From a pragmatic or strategic standpoint the petition is a failure; it has the potential to antagonize but not to effect change. After a major attempt to remove Brian Walitt failed it became clear that the NIH isn't going to budge on members with less severe problems. (There's certainly no way the NIH was ever going to remove someone like Elizabeth Unger from this study.)

The petition does reflect the belief held by many that no one who has said anything positive about CBT/GET should be allowed within ten miles of this and other studies. That's understandable but litmus tests like that may be difficult to achieve at an institution like the NIH.

The key question for me in any study is the focus of the study.

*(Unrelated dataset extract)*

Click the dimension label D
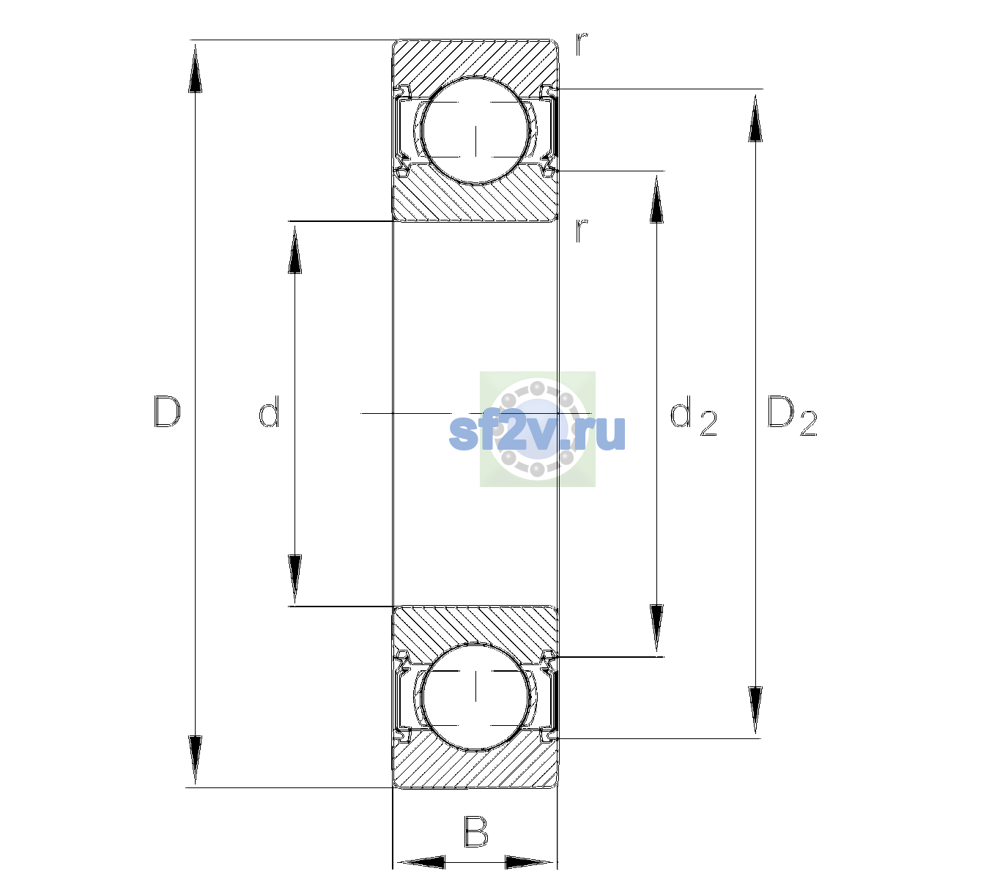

If the study is focused on pathophysiology and the researchers main focus is physiology then I'm not particularly bothered by other issues. If this study had CBT/GET components, if it was focused on measuring psychiatric factors, if it had anything other than physiological elements in it that would be worth fighting for. I recognize that I'm different in that way.

In part, for better or worse, we are in the process of building relationships and gathering a community of researchers to study ME/CFS. Dr. Nath has referred to some push-back from NIH researchers who were apparently miffed by efforts to remove their colleagues. We'll never know exactly why they felt that way, but it does indicate that some researchers take attempts to knock their colleagues out of a study quite seriously.

That outcome (which no one expected) suggests that attempts to remove people from studies should be done judiciously, and only when really necessary; i.e. only when a person's ideas are so damaging and that person has such an ability to do damage, that it's worth antagonizing some people to get him/her out.

I also propose the possibility that while a belief in CBT/GET may have once been a huge red flag, and may still be a red flag, that it doesn't necessarily mean that that person believes this disease is not real or physiologically based. I believe we should put the person's history into context; i.e. determine what their main focus is - before we take action. In some cases, it might be better to just live with having some individuals in some studies.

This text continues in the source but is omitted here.